I write this as a member of this media, and someone probably at least as culpable as any of my colleagues. Certainly, I can’t help wondering if, for me and perhaps for others as well, my profound lack of trust in the Bush administration’s competence in judging postwar Iraq has made me look for competence and sound judgment in the military. Have I glossed over errors committed by the troops because I believe they have been misused by the civilian leadership, and because many of them have expressed their grave doubts about what they are being asked to do in Iraq?
In the end, nobody deserves a free ride — not the administration, not the press corps, not the military.
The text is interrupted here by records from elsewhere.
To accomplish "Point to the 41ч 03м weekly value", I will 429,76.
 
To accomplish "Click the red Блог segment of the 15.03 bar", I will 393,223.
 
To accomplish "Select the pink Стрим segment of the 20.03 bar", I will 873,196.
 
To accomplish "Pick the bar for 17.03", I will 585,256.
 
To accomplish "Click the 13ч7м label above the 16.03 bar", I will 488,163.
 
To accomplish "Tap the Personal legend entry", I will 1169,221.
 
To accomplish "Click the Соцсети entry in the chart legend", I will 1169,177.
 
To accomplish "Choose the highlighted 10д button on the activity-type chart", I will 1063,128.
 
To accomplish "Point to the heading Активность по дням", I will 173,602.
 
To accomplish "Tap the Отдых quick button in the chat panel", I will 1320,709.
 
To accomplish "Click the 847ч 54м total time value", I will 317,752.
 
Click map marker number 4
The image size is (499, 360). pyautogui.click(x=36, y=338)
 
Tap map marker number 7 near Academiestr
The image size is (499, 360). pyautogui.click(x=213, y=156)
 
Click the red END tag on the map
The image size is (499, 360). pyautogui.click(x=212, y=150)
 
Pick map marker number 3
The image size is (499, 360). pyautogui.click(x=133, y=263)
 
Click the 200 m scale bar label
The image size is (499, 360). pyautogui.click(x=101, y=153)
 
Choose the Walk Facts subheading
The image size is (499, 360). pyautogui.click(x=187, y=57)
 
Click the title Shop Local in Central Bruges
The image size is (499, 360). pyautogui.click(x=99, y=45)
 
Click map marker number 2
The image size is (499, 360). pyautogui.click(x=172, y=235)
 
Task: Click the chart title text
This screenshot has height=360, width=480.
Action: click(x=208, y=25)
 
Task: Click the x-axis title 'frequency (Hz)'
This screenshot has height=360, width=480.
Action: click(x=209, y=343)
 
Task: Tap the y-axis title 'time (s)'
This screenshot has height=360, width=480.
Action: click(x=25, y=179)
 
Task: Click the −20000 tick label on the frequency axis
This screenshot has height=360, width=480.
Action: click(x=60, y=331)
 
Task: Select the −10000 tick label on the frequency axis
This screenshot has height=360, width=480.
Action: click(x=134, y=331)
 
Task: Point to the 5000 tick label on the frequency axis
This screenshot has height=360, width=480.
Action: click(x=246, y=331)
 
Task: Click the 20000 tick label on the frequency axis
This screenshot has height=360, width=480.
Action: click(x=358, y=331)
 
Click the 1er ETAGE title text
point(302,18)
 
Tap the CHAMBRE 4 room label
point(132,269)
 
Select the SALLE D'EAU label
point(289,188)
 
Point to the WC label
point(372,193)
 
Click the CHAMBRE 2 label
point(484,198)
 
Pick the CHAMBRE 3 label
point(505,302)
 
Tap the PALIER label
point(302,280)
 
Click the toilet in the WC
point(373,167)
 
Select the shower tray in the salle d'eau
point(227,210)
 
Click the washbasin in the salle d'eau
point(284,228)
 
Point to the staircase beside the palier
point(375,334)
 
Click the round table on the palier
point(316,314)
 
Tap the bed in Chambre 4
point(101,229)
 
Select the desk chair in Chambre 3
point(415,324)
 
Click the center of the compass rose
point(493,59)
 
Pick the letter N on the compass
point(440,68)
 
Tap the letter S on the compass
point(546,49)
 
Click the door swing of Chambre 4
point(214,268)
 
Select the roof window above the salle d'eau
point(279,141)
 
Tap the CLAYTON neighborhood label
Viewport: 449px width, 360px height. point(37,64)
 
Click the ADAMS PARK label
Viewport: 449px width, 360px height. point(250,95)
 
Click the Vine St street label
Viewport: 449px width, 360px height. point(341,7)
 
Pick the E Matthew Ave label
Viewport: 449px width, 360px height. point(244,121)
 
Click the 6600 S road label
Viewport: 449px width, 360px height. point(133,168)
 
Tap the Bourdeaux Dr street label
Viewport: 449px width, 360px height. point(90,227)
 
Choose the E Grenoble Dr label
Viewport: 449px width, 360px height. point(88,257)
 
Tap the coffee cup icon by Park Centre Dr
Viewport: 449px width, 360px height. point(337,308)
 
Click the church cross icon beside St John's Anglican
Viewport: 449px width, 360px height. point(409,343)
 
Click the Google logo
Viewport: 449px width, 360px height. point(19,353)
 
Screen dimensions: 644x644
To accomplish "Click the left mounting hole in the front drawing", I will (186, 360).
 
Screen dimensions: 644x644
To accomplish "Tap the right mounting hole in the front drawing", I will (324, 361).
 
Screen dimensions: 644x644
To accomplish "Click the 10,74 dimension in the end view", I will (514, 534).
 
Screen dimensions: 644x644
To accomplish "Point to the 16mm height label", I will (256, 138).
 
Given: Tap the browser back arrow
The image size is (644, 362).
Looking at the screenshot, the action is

To the contrary, if things go wrong in Iraq, if we end up changing course again and destroying much of Fallujah, or Najaf, or Kufa, or Sadr City, the lack of criticism of how the war is being fought is going to seem like a terrible dereliction of responsibility. There are honorable reasons for why nothing seems more inappropriate — impious even — than criticizing the military at the very moment when U.S. soldiers are dying. But if truth is not to become the first casualty of this war, as the old cliché goes, then we must accept that there is no good moment to criticize, make sure the criticism is undertaken with seriousness and gravitas and without cheap tricks, and get on with criticizing. We do the military no favor by making it a sacred cow, and we do the country the most profound disservice.